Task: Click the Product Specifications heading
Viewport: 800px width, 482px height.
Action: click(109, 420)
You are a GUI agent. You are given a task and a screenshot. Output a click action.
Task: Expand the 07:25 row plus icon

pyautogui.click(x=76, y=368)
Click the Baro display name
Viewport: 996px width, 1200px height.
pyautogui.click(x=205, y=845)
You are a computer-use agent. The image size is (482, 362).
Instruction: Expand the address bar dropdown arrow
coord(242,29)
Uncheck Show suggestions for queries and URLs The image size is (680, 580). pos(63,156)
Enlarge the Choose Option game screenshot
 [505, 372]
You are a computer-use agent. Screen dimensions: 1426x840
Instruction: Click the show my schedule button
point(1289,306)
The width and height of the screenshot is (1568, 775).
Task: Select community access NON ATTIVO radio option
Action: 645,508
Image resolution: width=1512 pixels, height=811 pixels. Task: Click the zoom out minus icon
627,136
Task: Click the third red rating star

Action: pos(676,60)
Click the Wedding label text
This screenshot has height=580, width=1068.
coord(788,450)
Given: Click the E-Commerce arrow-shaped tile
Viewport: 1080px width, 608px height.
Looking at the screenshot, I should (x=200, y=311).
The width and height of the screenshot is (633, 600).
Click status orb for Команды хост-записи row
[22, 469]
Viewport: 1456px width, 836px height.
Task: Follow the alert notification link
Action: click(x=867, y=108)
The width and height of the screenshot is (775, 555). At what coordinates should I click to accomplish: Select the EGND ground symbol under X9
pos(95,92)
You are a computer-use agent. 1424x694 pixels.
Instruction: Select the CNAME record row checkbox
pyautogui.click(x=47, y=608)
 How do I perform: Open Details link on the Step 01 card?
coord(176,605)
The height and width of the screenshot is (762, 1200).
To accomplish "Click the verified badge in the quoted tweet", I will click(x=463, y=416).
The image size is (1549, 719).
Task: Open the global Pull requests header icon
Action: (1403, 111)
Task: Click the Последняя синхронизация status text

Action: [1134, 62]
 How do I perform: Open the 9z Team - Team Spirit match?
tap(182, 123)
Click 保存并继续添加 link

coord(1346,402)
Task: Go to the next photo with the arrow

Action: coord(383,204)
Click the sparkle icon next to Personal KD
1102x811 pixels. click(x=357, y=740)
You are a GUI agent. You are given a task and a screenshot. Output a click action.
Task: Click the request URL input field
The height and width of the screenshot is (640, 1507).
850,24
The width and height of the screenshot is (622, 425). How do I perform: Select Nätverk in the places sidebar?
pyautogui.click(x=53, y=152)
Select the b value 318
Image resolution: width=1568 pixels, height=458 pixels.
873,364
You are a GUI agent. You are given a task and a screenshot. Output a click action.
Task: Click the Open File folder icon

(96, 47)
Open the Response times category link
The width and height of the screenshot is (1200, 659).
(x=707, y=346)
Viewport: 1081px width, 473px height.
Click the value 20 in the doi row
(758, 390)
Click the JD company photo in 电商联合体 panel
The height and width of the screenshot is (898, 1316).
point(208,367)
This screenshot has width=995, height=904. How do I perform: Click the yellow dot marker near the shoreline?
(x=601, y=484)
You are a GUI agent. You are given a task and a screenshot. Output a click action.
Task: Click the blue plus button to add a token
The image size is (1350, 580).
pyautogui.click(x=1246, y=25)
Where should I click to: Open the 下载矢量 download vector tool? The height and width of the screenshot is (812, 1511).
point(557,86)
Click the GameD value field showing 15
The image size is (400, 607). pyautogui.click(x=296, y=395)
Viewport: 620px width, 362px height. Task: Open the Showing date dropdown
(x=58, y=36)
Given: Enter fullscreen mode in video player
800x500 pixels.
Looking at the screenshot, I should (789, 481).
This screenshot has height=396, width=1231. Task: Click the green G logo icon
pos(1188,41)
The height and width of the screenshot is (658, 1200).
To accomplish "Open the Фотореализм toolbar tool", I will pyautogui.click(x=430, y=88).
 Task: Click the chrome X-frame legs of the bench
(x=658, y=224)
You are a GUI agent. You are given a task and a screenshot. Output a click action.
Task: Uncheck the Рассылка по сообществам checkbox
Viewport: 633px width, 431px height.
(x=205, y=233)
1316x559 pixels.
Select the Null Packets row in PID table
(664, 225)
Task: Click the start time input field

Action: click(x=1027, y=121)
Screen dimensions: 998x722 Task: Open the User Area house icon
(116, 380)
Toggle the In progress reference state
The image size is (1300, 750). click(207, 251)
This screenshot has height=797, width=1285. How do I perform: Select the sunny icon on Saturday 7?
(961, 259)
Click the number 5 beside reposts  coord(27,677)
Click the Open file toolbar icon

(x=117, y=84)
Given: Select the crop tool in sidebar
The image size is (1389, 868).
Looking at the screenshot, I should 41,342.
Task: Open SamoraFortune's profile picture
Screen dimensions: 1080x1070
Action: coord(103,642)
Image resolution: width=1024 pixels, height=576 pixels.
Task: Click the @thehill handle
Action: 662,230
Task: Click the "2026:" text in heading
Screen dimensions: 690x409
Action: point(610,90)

- - - -

Problem statement: Your answer should be the lines of the records that include the word "computer".

Solution to this exercise:
You are a computer-use agent. The image size is (482, 362).
You are a computer-use agent. Screen dimensions: 1426x840
You are a computer-use agent. 1424x694 pixels.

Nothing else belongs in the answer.